De fait, le dossier patient unique, important pour coordonner l’exercice médical au niveau du territoire, paraît un objectif en général très lointain. Des délais de 5 à 10 ans sont évoqués. Globalement les coûts d’infrastructures (réseau, hébergement des données), d’achats et de déploiement des logiciels sont très supérieurs aux financements « leviers » mobilisables dans le cadre du plan HOP’en ("Hôpital numérique ouvert sur son environnement"). La mission préconise donc un accompagnement financier plus important mais conditionnel dans ce domaine.
Le domaine des achats est le plus avancé, bénéficiant de l’antériorité du programme Phare et des groupements d’achats. Les gains sur achats sont maintenus, mais ne paraissent pas progresser avec les GHT. La sécurité juridique des procédures a sans doute gagné, mais la centralisation des achats au niveau de l’établissement support rend difficile le recours aux fournisseurs locaux pour les établissements de petite taille et peut allonger les délais d’approvisionnement. Il est nécessaire de généraliser les délégations aux établissements parties pour les achats dont le montant ne nécessite ni procédure de mise en concurrence ni publicité.

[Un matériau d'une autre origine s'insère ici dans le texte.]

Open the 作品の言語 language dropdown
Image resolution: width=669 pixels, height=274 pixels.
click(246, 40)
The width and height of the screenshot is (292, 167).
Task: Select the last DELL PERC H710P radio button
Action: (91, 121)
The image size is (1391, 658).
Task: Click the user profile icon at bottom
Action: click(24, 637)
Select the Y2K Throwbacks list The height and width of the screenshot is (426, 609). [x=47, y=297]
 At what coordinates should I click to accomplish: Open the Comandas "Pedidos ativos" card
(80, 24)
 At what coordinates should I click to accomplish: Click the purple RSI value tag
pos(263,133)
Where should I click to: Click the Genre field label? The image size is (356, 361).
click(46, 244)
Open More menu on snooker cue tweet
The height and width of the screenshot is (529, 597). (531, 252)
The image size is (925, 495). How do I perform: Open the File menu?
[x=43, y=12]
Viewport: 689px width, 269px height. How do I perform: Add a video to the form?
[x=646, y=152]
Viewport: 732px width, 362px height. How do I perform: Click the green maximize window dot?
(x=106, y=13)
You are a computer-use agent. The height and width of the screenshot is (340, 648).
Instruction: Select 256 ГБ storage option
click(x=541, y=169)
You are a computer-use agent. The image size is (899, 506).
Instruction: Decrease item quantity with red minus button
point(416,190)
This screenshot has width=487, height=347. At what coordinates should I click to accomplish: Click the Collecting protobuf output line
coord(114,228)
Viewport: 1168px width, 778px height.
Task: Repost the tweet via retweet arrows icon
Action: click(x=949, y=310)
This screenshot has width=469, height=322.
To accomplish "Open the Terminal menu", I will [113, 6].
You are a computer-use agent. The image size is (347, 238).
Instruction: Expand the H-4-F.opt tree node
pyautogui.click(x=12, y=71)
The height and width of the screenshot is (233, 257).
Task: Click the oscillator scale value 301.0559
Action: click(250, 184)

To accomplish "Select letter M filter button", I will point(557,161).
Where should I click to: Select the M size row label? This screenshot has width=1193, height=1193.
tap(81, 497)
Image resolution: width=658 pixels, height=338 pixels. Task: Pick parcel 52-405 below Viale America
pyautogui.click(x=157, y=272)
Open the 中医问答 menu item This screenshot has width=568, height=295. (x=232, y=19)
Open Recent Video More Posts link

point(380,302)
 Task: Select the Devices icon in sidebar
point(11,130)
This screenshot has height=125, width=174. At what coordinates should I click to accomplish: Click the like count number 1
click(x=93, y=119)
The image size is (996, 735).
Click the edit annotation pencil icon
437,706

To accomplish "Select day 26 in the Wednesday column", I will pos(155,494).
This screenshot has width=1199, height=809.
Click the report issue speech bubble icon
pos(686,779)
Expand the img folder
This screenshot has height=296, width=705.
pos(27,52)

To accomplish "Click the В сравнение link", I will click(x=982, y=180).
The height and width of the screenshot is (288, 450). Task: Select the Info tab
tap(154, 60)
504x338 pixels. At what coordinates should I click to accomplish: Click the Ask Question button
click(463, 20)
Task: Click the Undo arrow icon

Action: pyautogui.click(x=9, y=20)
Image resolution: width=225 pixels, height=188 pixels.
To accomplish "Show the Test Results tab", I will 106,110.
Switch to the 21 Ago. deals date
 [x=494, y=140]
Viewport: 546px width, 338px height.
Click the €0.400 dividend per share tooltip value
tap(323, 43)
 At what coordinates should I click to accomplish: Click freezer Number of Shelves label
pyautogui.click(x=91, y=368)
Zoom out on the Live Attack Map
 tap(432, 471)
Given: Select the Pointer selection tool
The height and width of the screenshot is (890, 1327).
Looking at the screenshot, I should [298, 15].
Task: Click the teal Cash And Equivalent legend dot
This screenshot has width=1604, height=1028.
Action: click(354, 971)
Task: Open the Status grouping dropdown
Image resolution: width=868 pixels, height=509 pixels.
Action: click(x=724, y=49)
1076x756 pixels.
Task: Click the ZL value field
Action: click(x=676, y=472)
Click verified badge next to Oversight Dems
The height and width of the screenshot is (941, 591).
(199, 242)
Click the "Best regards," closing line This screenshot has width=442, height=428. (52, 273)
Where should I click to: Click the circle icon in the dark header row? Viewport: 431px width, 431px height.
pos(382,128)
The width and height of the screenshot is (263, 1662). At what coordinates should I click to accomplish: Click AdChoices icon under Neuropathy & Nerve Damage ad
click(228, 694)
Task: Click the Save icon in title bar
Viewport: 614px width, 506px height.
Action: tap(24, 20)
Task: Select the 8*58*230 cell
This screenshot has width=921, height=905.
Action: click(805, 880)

Enfin, sur le plan budgétaire et financier, la création des budgets G s’inscrit le plus souvent dans une application des dispositions réglementaires qui minimise les volumes financiers transférés pour éviter des tensions que l’accroissement des contributions des établissements parties pourrait créer.
En outre, la mission note que la situation financière très dégradée de certains établissements support leur interdit globalement de jouer le rôle moteur que leur assigne la réglementation et pourrait nécessiter, sous condition d’une trajectoire de redressement, un accompagnement financier spécifique avec un objectif de consolidation du haut de bilan. C
En conclusion
La consolidation du modèle agrégatif du GHT actuel, aux compétences élargies et à la gouvernance potentiellement allégée par les droits d’option ouverts, permettrait de donner un nouvel élan aux GHT, afin de poursuivre et d’amplifier des résultats, qui bien qu’incomplets et inégaux, sont en trois ans très supérieurs à ceux que les CHT antérieures présentaient 7 ans après leur instauration en 2009.
Le premier scénario, de court terme, est ancré sur la proximité. Les établissements ou sites de proximité constituent désormais une priorité, un mode de labellisation et des moyens de fonctionnement et financement nouveaux étant en voie de définition. Intégrés aux GHT3, ils doivent bénéficier des synergies internes qu’il peut procurer, et constituer pour eux un apport, compatible avec les objectifs de gradation des filières et d’ouverture sur l’offre libérale. Dans cette perspective et en référence au principe de subsidiarité, la mission propose les ajustements nécessaires à la gouvernance du GHT, avec un champ de compétences déléguées aux hôpitaux de proximité pour les relations avec le médicosocial et la médecine de ville.